"No live organism can continue for long to exist sanely under conditions of absolute reality; even larks and katydids are supposed, by some, to dream. Hill House, not sane, stood by itself against its hills, holding darkness within; it had stood so for eighty years and might stand for eighty more. Within, walls continued upright, bricks met nearly, floors were firm, and doors were sensibly shut; silence lay steadily against the wood and stone of Hill House, and whatever walked there, walked alone."

A short novel written by Shirley Jackson and published in 1957. It's the story of four people who go to a notorious haunted house to attempt to prove the existence of ghosts. In the process, they (in particular, the very nervous Eleanor) are preyed upon by something that wants to terrorize and destroy them. Is it a ghost? Is it the house? Or is it just Eleanor's over-active imagination? No one knows for sure...

Jackson's book succeeds because of the skillful subtlety that pervades the story. We never see any ghosts. We hear them -- or something that might be ghostly. There are never any gruesome shocks -- no grand guignol moments.

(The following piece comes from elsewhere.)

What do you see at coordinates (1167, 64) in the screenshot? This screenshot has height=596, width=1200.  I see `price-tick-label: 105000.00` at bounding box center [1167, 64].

Jackson's writing is beautifully economical and clever -- the opening paragraph of the novel is famous for establishing the house's rigid, concrete solidity as well as the madness and danger it hides inside those well-built walls.

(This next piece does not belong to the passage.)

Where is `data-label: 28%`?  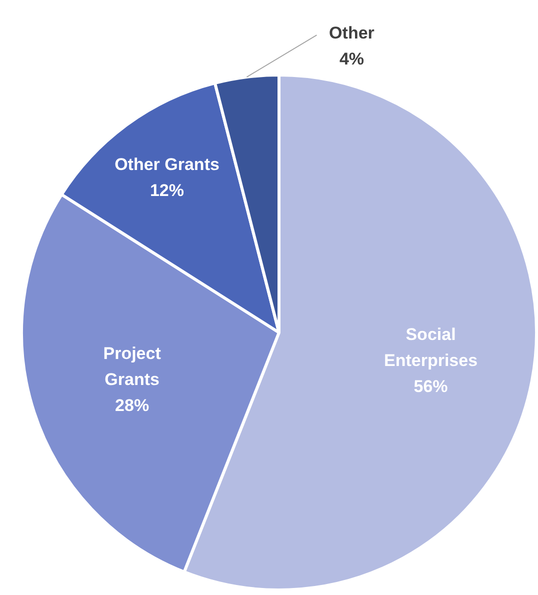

The whole novel is incredibly creepy, and that eerie creepiness sticks with you for years, usually rearing its head before bedtime on cold, windy nights...

It's been made into movies twice -- once in the brilliant and understated "The Haunting" in 1963 and again in the ham-fisted and moronic "The Haunting" in 1999. It was also the loose basis for a limited TV series on Netflix created and directed by Mike Flanagan in 2018.